I’m working through various issues with an imported orange & white Chinese 130w
The build quality is as expected… which I’m fixing.
My latest issue is confirming that the machine settings are correct for the stepper motors… they seem as if they haven’t been ‘tuned’ to the motor.
In particular I’m getting wavy lines at the start of a cut, which I’m convinced is due to acceleration speeds. I’ve altered them and seen some improvement but I just don’t know what to set them at…
Just went through this! Found that adjusting the x and y start speed under the engraving parameters got rid of the wavy lines at start of engravings. Do your steppers have encoders on them? If so trying setting to 2000 steps per revolution and run the calibration routine. before hitting calibrate axis draw a 100mmX100mm box, cut it out of some thin ply measure it then go into the calibrate axis. enter 100mm for requested and measured value for actual, it will adjust the step length automatically. Otherwise you gotta crunch some numbers.
Formula:
step per inch = (motor steps * microstepping) / (travel at one turn of the motor in inches)
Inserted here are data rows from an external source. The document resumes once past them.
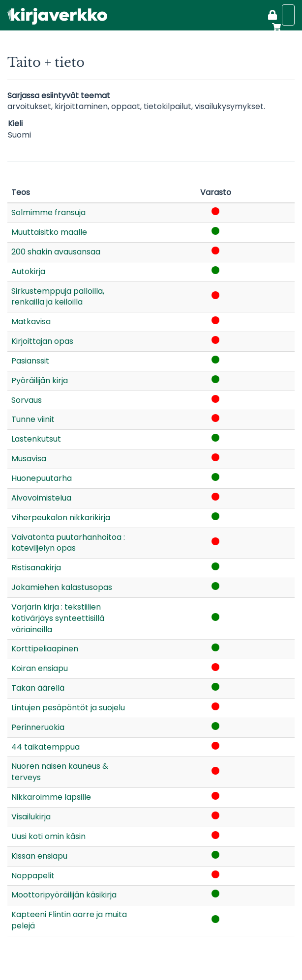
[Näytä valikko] (288, 15)
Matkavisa (31, 321)
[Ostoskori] (274, 27)
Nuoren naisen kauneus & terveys (60, 772)
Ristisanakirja (36, 567)
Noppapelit (33, 875)
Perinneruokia (38, 727)
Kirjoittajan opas (42, 341)
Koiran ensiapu (39, 668)
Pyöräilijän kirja (39, 380)
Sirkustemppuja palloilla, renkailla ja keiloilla (58, 297)
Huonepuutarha (41, 478)
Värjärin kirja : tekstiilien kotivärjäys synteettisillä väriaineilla (58, 618)
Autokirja (28, 271)
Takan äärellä (38, 688)
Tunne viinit (33, 419)
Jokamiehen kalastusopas (61, 587)
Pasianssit (30, 361)
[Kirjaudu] (272, 16)
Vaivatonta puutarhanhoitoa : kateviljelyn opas (68, 543)
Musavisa (29, 458)
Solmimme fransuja (48, 212)
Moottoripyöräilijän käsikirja (64, 895)
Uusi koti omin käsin (48, 836)
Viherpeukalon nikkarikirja (60, 517)
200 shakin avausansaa (56, 252)
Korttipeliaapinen (45, 648)
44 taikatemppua (45, 747)
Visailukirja (31, 816)
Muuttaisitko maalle (49, 232)
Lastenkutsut (36, 439)
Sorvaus (27, 400)
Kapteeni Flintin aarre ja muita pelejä (69, 920)
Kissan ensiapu (39, 856)
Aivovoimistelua (41, 498)
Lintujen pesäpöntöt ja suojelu (68, 707)
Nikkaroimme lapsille (51, 797)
if microstepping is set at 16 (1/16 on the driver) then and you are using a sprocket and chain with a pitch of .25 inches and 12 teeth on the drive sprocket
= (200 * 16) / (12 * .25)
= 3200 / 3
= 1066.666 steps per inch
For lead screw that has a travel of .5 inches at one turn like the 5 start 1/2 inch lead screw and using 4 microsteps per step (1/4):
= (200 * 4) / (.5)
= 800 / .5
= 1600 steps per inch
Some steppers are ‘closed loop’ and can detect a step or movement failure. These have encoders on them to count the movement. I think this is what he’s referring.
@Bachman nice to come up with the math… Thanks, something I’ve been missing.